Flora and nature is my inspirational source for the shapes, colors and patterns in my work. As a kid I remember spending hours looking in botanical encyclopedias,
searching for the flowers I had seen on walks in the woods with my grandparents. I tried to understand and learn what plants we saw by redrawing the illustrations of plant
species as I discovered them in the encyclopedia.
For my BA collection I again look at 2D botanical images, only this time I am inspired by Ernst Haeckel prints in the book ‘Art Forms in Nature’, or from photographs of exotic
flowers I find on the internet. The 2D interpretation of botanicas is always my first point of reference – I enjoy the visual analysis that others offer of a complex and delicate physical form. This visual analysis is the first stage of my design process but it informs and evolves into a sequence of design and fabrication stages that result in my collection of jewellery.
My sequence is this: after looking I draw my own interpretations on computer with
Rhino software. This graphic transformation begins with a regular symmetrical pattern that I deform by swooping, turning and distorting on the computer. From this
manipulation I select a final pattern that is laser cut into plexiglass. The plexiglass cut-out behaves as press block onto which I press-form titanium and silver sheet.

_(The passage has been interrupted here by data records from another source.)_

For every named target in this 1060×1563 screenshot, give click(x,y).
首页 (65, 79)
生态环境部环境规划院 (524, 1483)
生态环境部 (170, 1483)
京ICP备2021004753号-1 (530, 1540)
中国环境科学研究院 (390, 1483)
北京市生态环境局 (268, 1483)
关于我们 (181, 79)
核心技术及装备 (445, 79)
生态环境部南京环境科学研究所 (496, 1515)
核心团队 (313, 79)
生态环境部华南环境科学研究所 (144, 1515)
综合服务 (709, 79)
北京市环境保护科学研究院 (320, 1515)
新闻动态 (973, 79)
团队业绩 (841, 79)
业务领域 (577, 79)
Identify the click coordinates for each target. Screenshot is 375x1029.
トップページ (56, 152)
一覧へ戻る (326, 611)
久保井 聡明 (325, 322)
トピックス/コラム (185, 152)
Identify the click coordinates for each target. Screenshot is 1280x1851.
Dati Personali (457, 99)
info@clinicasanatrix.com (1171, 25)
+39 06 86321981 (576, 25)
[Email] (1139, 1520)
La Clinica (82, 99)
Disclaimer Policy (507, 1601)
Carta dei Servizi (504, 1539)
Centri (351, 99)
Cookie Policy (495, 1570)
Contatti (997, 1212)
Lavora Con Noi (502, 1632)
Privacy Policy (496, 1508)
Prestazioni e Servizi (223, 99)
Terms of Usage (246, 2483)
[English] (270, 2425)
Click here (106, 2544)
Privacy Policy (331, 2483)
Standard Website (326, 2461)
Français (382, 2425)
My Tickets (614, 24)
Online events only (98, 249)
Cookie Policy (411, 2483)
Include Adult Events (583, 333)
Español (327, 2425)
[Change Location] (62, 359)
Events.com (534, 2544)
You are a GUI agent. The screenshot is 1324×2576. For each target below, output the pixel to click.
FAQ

The press-forming gives a relief of the pattern in the metal sheet, and i cut along the lines of the pattern in metal with a piercing saw. I push out sections to curl details and petals that grow out of the flat pattern and bring my drawings back to life. The pieces return to the impression of exotic plants, flowers, insects. I return to nature but now in 3D, growing on to the person who wears my jewellery.
This is my design process and I see it as another version of what I did when I was a kid.
Every piece I made went through the same design and fabrication processes but each result is very different. For me the jewellery is an interesting balance of computer drawing and technology with hand-making skills. The sequence of my designing and making can happen with both, and I like that.